Data drawn from a collection
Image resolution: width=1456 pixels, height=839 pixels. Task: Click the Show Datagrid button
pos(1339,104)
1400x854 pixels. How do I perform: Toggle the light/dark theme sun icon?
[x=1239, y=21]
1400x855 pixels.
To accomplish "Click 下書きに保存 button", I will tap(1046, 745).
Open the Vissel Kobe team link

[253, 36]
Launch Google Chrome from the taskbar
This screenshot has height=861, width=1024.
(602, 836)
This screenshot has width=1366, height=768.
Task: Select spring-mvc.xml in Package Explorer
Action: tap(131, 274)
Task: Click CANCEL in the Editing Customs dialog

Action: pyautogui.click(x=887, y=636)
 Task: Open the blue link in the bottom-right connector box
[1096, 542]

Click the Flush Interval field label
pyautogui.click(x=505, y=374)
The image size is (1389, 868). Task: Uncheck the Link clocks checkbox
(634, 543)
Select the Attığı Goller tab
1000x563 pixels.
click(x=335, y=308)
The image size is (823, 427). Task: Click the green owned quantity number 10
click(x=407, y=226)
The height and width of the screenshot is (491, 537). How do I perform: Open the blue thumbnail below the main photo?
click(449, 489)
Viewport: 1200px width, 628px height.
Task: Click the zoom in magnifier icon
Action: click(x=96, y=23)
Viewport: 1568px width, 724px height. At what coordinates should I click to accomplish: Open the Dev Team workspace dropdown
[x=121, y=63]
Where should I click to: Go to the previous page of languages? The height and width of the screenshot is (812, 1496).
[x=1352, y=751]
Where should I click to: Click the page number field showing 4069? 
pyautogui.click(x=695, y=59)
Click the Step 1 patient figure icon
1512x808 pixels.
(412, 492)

# GIVEN INSTRUCTION
Please state how many lines of the listing above contain the string "pixels", matching case exactly, and give only the number.

# REPLY
5